▶ **LISTED ENTRIES**:
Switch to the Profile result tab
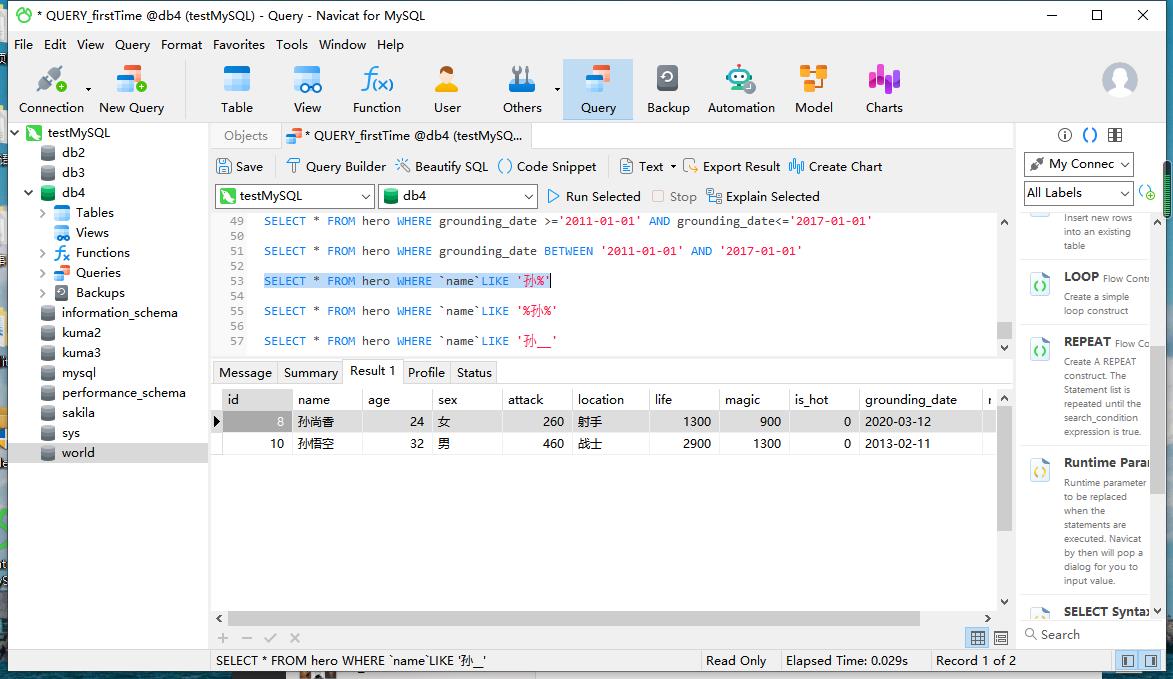 click(x=426, y=372)
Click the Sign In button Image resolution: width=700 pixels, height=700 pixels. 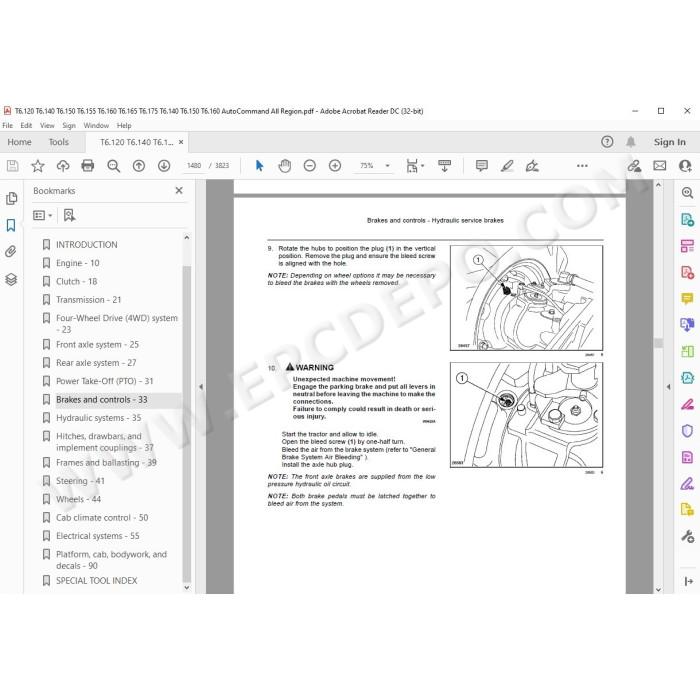click(x=669, y=142)
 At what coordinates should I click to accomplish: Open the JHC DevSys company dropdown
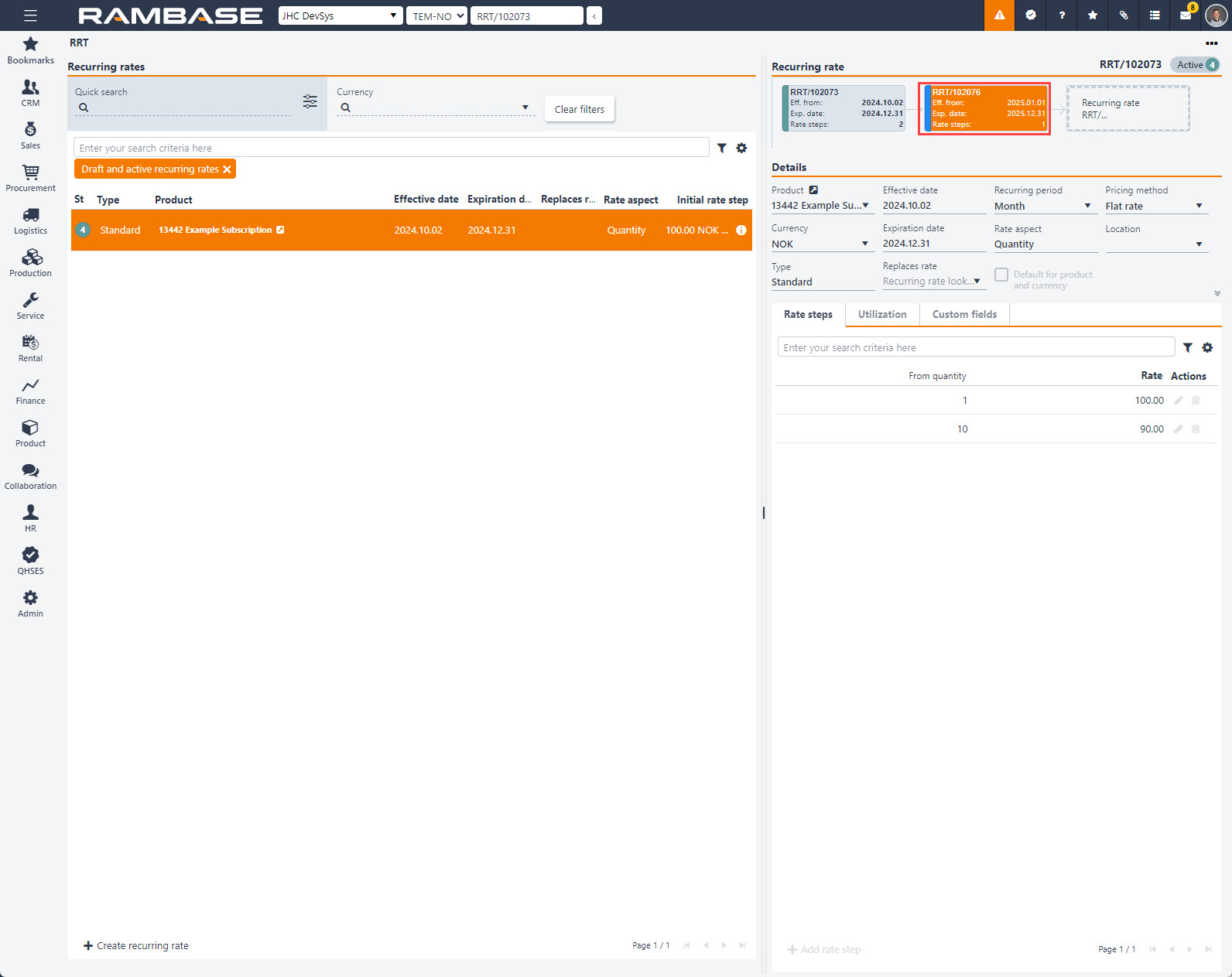[x=341, y=15]
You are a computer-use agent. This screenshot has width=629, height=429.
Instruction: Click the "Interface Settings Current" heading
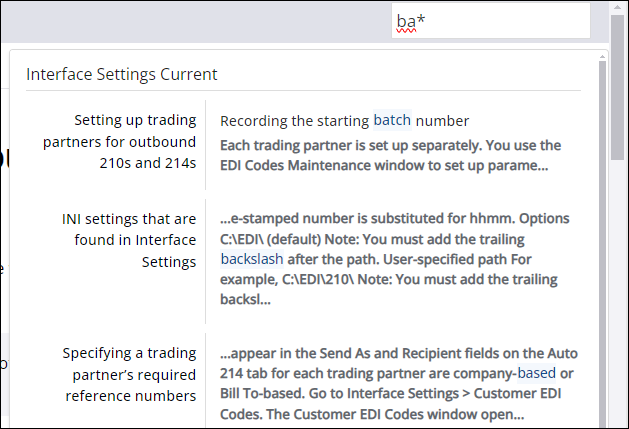click(122, 74)
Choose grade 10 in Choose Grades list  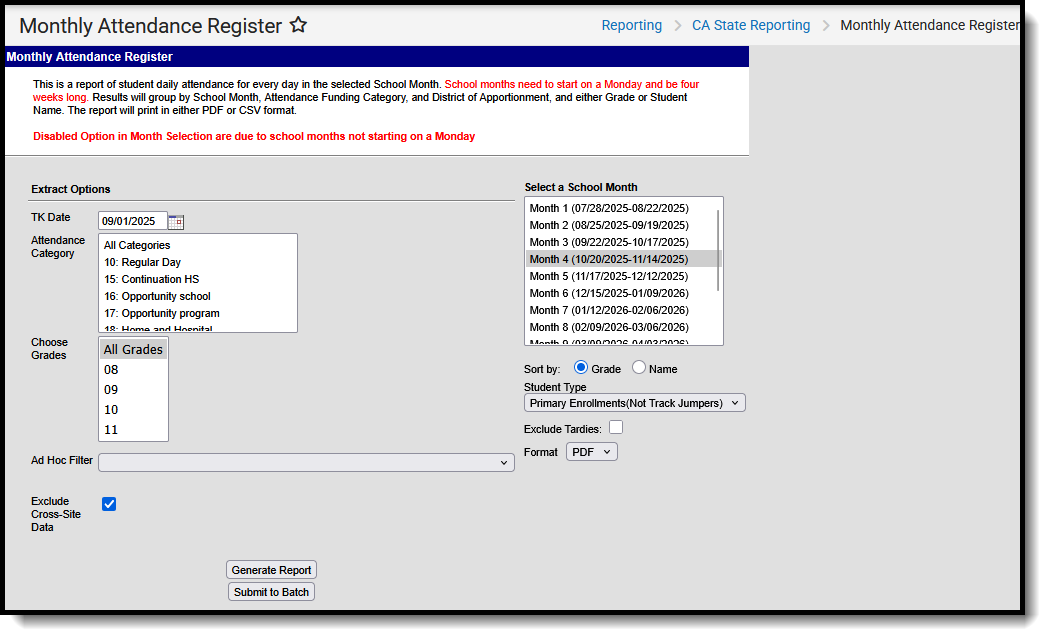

▶ **TASK OBJECTIVE**:
Reproduce word for word every line of the material from the one containing "At what coordinates" through the end of the material, both ends inclusive, and leave the pictures out of your answer.

▶ **EXERCISE OUTPUT**:
 At what coordinates should I click to accomplish: Open the JHC DevSys company dropdown
[x=341, y=15]
You are a computer-use agent. This screenshot has width=629, height=429.
Instruction: Click the "Interface Settings Current" heading
click(122, 74)
Choose grade 10 in Choose Grades list  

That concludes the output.